Quand on parle d’Open Source en public, la plupart des gens n’y croient pas. Ils estiment que cette « idée du partage » ne peut pas marcher hors de l’informatique. Et ce monde de l’informatique, ils ne l’aiment guère. Ils n’en connaissent que les produits vedettes et les milliardaires qui prospèrent avec eux. Entre le spectacle de leur rapacité et l’Open Source, le gouffre paraît infranchissable. Une brume nauséeuse s’élève qui détruirait même la plus belle des utopies.
Pour la dissiper, on peut alors invoquer d’autres applications de l’Open Source dans les domaines de la mécanique, de l’électronique, de l’impression 3D, de l’agriculture, du design… Mais on reste dans l’underground, donc assez loin du réel le plus bassement matériel. Pourtant nous devons tous, sinon notre vie, au moins notre santé, à une application Open Source méconnue : le gel antibactérien… utilisé pour lutter contre la grippe mais aussi, et surtout, dans les hôpitaux.
Un jour en Afrique, Didier Pittet, qui avec son équipe a mis au point le gel et son protocole d’usage pour les médecins, découvre que l’hôpital qu’il visite achète les flacons de gel dix fois plus cher qu’à Genève. Son sang ne fait qu’un tour. Il explique aux pharmaciens de l’hôpital comment fabriquer leur propre gel, pour presque rien. Et pour que tous les pharmaciens de la planète puissent les imiter, il rend publique sa formule.

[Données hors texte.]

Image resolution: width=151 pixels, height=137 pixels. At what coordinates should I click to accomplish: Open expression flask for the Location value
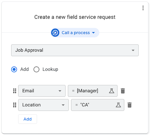tap(118, 105)
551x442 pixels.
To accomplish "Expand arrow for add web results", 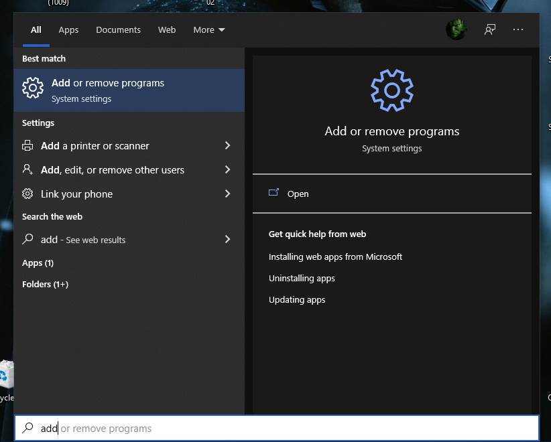I will point(227,240).
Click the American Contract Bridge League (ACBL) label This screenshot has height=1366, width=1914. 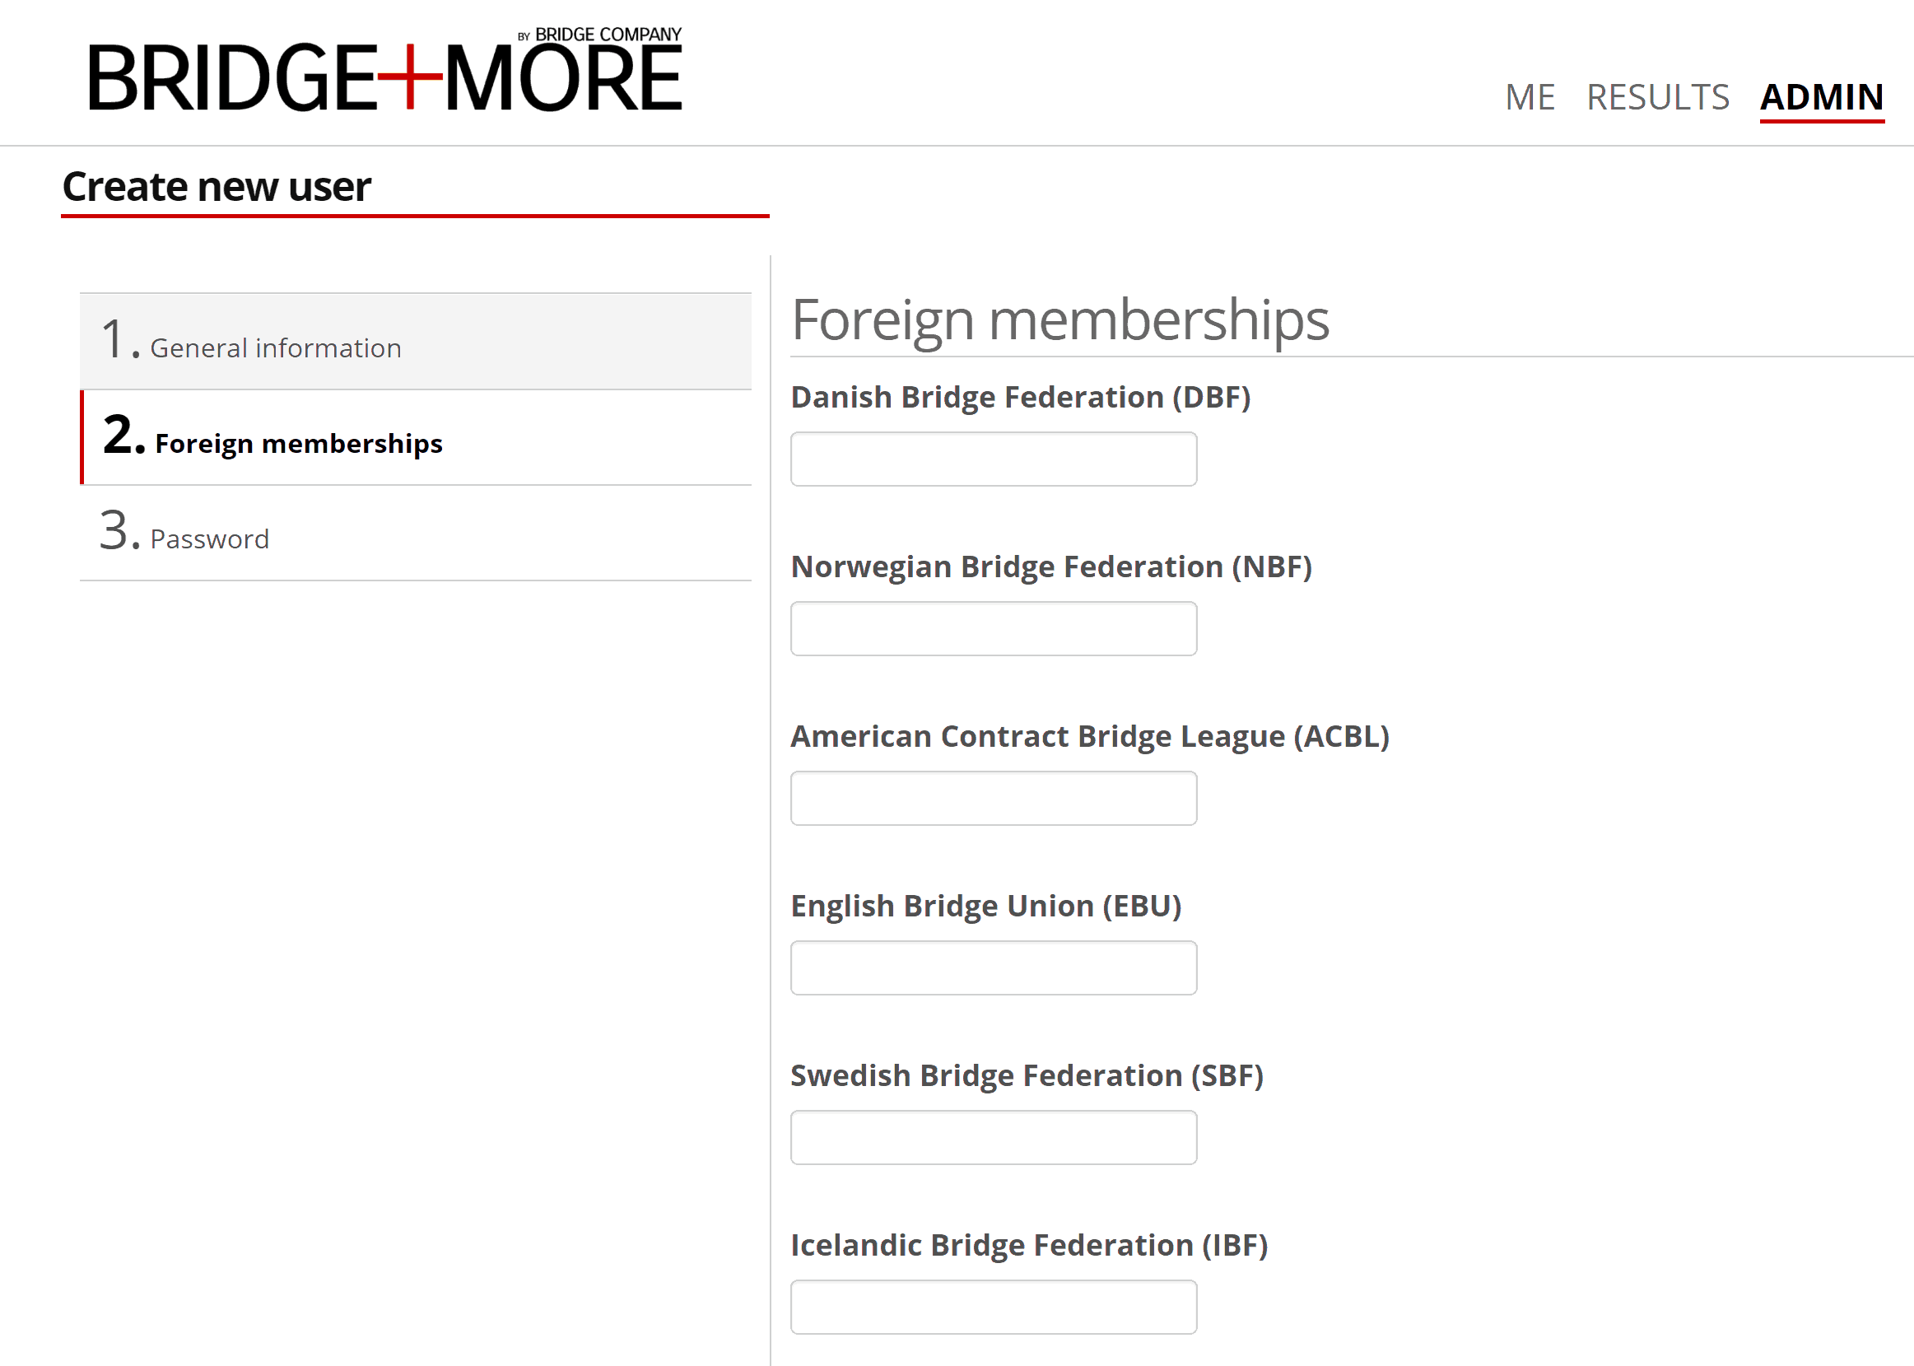tap(1089, 737)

Il aurait pu déposer un brevet, devenir multimilliardaire, il n’a pensé qu’aux vies que son innovation pouvait sauver, contre l’avis des groupes pharmaceutiques. Depuis cette décision, le taux d’infection nosocomiale a été divisé par deux. Deux fois moins de personnes décèdent ! Des milliers de vies sauvées quotidiennement. Didier Pittet est devenu « L’homme qui lave les mains ». Il parcourt le monde pour expliquer les règles d’hygiène les plus novatrices. Il a été anobli par la reine d’Angleterre. On cite son nom pour le prix Nobel de la Paix. Il a amélioré le quotidien de centaines de millions de personnes, peut-être plus que nul homme avant lui.
En avril 2012, mon amie Geneviève Morand m’appelle toute excitée : j’ai rencontré un homme extraordinaire, il faut que tu racontes sa vie. Quelques jours plus tard, je rencontre Didier, et c’est le coup de foudre. Il me raconte son histoire et je prends conscience d’être en face d’un des vrais héros de notre époque. Il éclipse dans mon panthéon tous les tycoons des nouvelles technologies. Didier nous montre la direction qu’eux nous promettent sans l’oser. Ce médecin-chercheur a du charisme à revendre, raconte des d’histoires extraordinaires, ses yeux toujours brillants. En sa présence, j’étais heureux de vivre.
Maintenant que j’ai bouclé mon Ératosthène, manuscrit du roman en relecture chez Fayard, je peux m’attaquer à la vie de Didier. Je vais retourner à Genève passer une semaine avec lui, je vais le suivre au quotidien, parler avec sa famille, ses collègues. Je vais prendre les pas de Joseph Kessel quand il écrivit Les mains du miracle.
Je ne sais pas quelle forme prendra ce récit, en toute probabilité je tenterai d’écrire un livre. Je ne sais pas si je le doublerai d’une présence web. Je serai tenté de le faire si j’avais confiance à la force prescriptive de la communauté des lecteurs, mais, si vous avez lu mes derniers billets, vous savez que je doute quant à la puissance actuelle de cette forme particulière de cinquième pouvoir. Et simplement donner à lire ce que j’écris au jour le jour ne me contente plus. J’ai songé à créer une section fermée sur ce site, réservé aux abonnés pour refaire communauté dans un espace confiné. J’ai déjà tenté une fois cette manœuvre sans grand succès créatif. Je suis à court d’idées de ce côté, donc je vais simplement écrire la vie de Didier Pittet, sans trop anticiper la suite.